▸ **STATED GOAL**: Write out the records exactly as they appear, beginning with the line that contains "Given: Click the status" and continuing through the line that contains "Action: coord(44,330)", with both of those lines included.

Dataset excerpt
------------------------------------------------------------

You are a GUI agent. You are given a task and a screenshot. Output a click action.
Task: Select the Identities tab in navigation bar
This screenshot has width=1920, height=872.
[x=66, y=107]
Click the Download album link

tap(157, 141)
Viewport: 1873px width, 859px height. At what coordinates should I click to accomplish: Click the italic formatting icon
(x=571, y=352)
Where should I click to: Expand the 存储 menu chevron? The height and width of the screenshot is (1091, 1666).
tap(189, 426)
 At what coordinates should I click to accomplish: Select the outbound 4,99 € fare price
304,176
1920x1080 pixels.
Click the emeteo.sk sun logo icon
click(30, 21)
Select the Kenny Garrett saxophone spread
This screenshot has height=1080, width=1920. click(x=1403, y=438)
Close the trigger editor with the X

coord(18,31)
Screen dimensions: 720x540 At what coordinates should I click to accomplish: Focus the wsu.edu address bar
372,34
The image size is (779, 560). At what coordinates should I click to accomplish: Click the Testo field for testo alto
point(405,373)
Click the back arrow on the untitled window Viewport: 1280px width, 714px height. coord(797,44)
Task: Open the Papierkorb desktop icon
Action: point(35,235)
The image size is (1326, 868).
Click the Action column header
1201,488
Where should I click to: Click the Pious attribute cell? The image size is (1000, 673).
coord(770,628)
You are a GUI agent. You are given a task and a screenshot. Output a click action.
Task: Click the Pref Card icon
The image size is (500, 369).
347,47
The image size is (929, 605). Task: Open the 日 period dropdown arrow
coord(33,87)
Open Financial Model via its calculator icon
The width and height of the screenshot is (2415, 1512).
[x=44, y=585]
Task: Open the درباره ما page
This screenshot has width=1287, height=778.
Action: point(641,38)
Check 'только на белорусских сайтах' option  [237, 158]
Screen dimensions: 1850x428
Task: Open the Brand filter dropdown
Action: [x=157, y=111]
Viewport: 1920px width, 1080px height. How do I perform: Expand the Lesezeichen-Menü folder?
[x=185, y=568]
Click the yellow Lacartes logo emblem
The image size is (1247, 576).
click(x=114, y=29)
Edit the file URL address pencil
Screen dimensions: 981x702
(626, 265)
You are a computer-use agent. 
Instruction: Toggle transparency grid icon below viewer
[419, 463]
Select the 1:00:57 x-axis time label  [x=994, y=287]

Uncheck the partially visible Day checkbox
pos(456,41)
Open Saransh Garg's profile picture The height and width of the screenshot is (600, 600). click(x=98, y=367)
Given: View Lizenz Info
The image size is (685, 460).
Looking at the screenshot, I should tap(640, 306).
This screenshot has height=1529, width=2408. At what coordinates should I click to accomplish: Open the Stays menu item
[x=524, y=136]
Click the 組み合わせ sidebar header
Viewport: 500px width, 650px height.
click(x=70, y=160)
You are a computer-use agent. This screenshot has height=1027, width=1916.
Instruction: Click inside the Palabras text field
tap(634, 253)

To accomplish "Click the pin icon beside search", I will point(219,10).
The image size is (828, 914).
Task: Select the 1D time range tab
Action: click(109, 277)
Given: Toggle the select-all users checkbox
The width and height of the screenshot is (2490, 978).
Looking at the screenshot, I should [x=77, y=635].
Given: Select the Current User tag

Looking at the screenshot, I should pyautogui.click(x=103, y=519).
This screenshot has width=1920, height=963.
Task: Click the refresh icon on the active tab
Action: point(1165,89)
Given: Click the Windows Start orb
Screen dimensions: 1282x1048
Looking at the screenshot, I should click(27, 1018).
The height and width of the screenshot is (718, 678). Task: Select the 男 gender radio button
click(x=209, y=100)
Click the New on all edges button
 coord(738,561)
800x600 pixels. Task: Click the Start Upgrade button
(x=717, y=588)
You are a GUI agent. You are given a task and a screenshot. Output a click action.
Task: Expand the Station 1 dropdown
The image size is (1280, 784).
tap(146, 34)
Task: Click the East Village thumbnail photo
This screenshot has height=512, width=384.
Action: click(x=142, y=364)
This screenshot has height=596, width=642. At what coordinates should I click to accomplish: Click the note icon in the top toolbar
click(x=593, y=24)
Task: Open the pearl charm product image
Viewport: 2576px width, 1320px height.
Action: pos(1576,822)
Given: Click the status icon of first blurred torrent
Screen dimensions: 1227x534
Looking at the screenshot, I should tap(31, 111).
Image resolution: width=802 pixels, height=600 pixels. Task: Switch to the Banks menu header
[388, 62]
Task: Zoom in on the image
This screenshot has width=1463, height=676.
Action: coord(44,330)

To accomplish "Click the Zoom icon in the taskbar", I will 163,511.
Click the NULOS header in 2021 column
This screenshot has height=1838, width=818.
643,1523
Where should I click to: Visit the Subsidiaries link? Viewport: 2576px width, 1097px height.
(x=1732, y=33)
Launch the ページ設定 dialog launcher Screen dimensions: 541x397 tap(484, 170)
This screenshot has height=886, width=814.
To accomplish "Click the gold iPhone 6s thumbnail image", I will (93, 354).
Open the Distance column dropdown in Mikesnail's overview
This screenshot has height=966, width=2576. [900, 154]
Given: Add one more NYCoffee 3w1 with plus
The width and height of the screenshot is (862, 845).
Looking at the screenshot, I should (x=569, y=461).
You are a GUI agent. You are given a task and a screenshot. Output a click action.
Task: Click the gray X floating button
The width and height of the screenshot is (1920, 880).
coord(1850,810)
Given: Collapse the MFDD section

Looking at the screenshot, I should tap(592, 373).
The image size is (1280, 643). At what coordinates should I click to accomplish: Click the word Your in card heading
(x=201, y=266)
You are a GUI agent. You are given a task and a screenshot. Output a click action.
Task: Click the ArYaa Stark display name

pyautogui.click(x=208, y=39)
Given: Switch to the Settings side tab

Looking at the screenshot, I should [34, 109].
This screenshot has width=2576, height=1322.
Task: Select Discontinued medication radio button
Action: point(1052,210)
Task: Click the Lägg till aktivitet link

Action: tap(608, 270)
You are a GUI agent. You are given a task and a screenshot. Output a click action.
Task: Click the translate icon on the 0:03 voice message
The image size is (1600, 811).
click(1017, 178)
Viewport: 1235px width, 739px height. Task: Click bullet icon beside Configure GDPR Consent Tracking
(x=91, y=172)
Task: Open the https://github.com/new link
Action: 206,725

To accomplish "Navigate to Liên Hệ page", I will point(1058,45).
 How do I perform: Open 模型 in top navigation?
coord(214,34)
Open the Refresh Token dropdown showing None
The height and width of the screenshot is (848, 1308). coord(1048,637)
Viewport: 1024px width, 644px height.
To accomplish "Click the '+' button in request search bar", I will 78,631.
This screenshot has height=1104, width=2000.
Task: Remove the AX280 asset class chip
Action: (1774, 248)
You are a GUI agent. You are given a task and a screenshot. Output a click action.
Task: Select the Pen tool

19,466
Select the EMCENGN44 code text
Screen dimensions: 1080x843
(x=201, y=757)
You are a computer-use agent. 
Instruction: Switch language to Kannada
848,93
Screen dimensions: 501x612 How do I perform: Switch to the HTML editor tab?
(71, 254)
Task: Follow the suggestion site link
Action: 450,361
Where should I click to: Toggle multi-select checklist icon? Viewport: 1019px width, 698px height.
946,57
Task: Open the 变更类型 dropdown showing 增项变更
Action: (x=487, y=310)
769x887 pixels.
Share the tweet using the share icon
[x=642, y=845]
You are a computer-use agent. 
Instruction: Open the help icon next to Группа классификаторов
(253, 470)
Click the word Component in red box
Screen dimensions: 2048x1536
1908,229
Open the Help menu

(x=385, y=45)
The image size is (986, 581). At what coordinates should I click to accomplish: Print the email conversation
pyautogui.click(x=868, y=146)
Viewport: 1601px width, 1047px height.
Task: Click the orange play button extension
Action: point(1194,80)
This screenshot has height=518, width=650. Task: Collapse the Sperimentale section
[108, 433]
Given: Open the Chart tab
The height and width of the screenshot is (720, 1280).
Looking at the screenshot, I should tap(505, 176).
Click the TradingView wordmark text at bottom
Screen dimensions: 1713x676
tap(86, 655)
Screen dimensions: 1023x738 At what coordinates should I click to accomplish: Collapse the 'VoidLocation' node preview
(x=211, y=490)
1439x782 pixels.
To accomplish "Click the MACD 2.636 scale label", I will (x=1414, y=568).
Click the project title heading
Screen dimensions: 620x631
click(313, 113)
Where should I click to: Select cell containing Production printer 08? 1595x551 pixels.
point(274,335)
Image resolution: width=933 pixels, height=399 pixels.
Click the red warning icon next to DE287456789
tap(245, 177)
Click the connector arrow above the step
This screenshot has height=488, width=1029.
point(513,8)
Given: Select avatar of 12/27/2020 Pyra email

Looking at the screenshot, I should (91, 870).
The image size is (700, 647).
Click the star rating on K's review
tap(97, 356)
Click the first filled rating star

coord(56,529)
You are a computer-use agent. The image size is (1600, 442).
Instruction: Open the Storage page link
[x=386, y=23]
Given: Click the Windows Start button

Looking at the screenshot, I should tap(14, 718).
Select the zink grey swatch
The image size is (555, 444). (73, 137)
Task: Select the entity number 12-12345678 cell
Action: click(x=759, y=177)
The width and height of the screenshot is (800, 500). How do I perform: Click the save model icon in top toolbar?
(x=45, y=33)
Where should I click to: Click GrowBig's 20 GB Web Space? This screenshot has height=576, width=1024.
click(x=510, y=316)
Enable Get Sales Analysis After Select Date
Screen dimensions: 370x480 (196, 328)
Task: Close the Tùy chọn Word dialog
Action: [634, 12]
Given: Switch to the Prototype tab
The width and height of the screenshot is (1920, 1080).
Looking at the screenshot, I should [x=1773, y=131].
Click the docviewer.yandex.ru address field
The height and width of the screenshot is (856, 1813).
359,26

------------------------------------------------------------

▸ **FINAL ANSWER**:
Given: Click the status icon of first blurred torrent
Screen dimensions: 1227x534
Looking at the screenshot, I should tap(31, 111).
Image resolution: width=802 pixels, height=600 pixels. Task: Switch to the Banks menu header
[388, 62]
Task: Zoom in on the image
This screenshot has width=1463, height=676.
Action: coord(44,330)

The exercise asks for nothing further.